Yes — Marrakech is InDriver's strongest market in Morocco. The app works well between the new city (Gueliz, Hivernage) and the medina gates, and across the palmerie and airport area. The catch is that drivers cannot always enter the deep medina alleyways; plan to meet your driver at one of the main gates such as Bab Doukkala or Bab Jdid. Typical in-city fares run from 15 to 30 MAD (indicative).
Can I use Careem in Morocco?
Yes, but Careem's footprint is concentrated in Casablanca and Rabat. It offers fixed upfront pricing and works well in Casablanca's business districts, near Mohammed V International Airport, and along the Corniche. Coverage in Marrakech, Fes, and smaller cities is very limited. For Casablanca business travellers wanting an itemised receipt, Careem is often the cleaner option over InDriver's negotiation model.
How do I pay for InDriver in Morocco without a local card?
Cash in Moroccan dirhams (MAD) is the standard payment method for InDriver in Morocco.
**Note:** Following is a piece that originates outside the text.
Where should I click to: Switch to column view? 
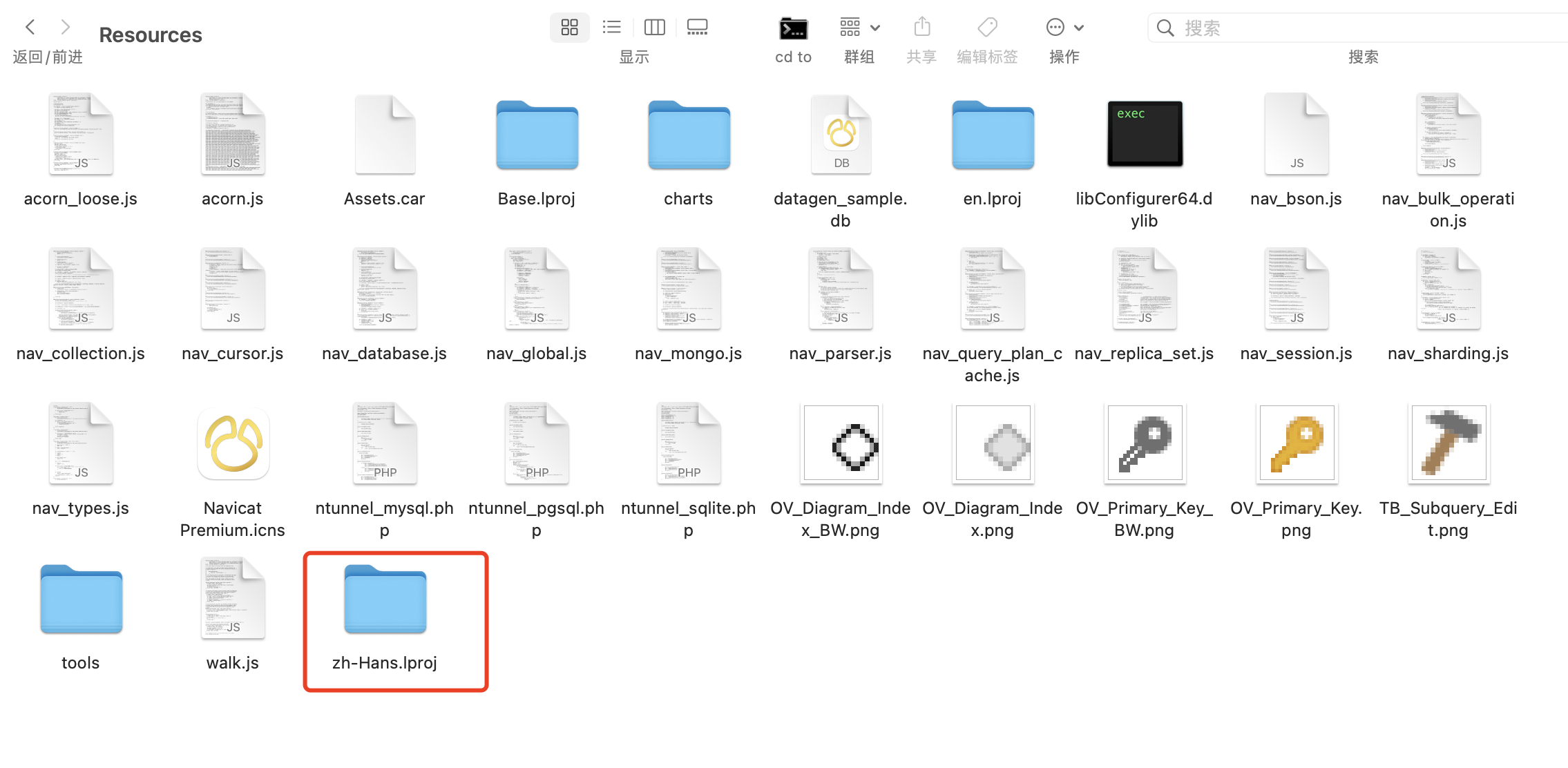tap(654, 28)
Most drivers expect payment on arrival — you agree the price in the app before the trip, then hand over cash when you arrive. Careem accepts international debit and credit cards in some markets, but cash is still widely preferred by drivers. Carry small denominations; drivers rarely have change for a 200 MAD note on a 25 MAD fare.
Is it safe to use ride-hailing apps in Morocco?
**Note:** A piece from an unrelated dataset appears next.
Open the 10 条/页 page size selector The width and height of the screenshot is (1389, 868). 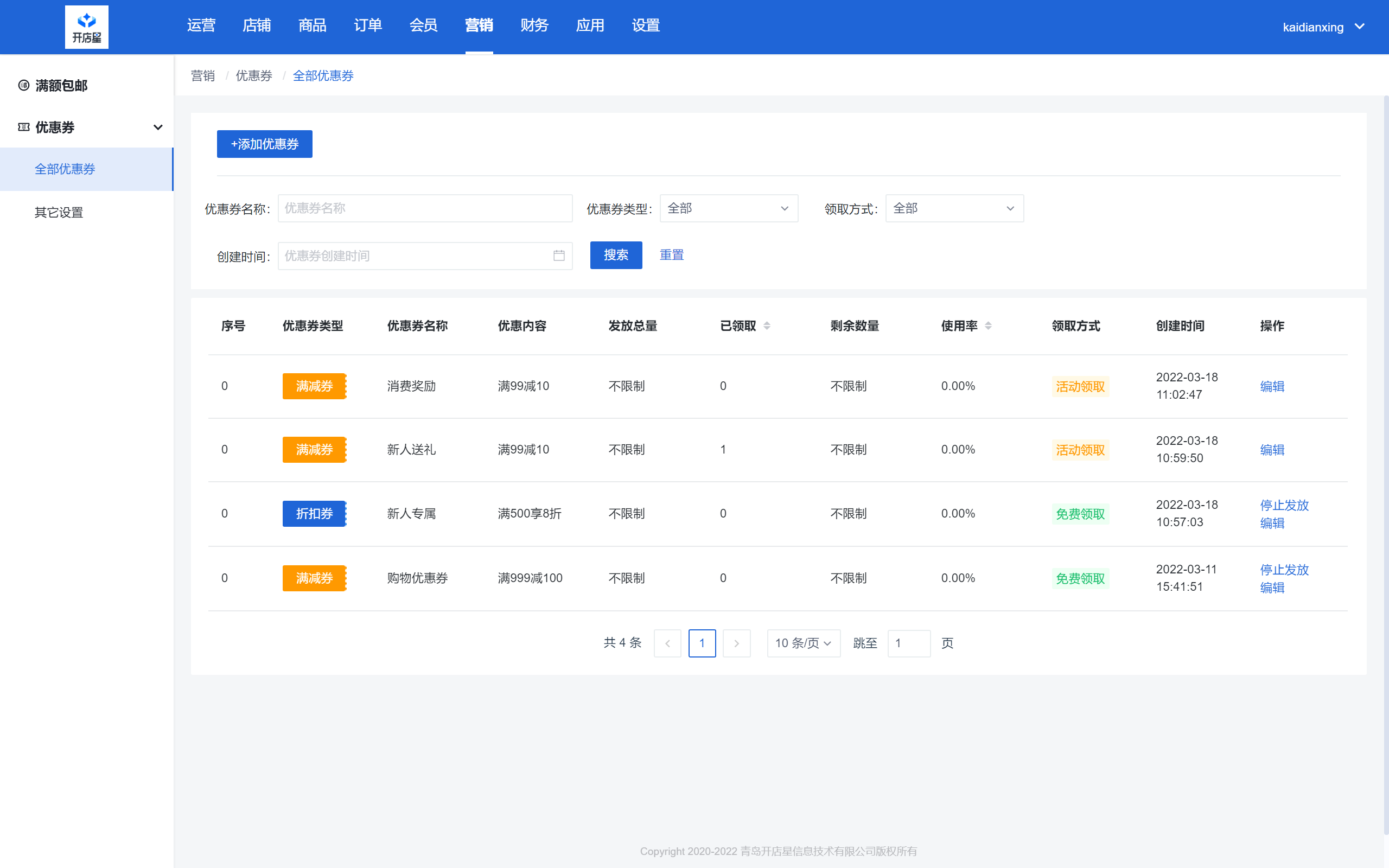tap(803, 643)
Generally yes. App-based rides are considered safer than flagging random taxis because the driver's details, licence plate and route are logged digitally. Always verify the car registration before getting in, share your live location with someone you trust, and sit in the back seat. Avoid sharing your phone screen (it shows your pickup and home address). InDriver's name-your-price model can attract less-vetted drivers, so check in-app ratings before confirming.
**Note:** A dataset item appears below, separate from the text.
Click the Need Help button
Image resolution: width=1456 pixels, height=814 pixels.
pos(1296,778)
What is the InDriver Morocco price negotiation process?
InDriver uses a counter-offer model rather than a fixed fare. You enter your destination, propose a price, and nearby drivers can accept, decline, or counter with a higher number. A practical approach: open Google Maps first, check the reasonable fare for the distance (roughly 3–4 MAD per km plus a base), then offer 10–15% below that. Most experienced drivers accept within 60–90 seconds. If no driver accepts, increase your offer in small increments.
What should I use instead of ride-hailing in rural Morocco or small cities?
Outside the major cities — think Chefchaouen, Merzouga, the Draa Valley, or the Atlas Mountain villages — neither InDriver nor Careem has meaningful coverage. Your options are: negotiated grands taxis (shared long-distance taxis that run fixed routes), local petit taxis for short urban hops, CTM or Supratours buses for intercity legs, or a pre-arranged private vehicle with a local driver. For multi-day journeys or off-the-beaten-track itineraries, a private guided tour removes all the logistics uncertainty.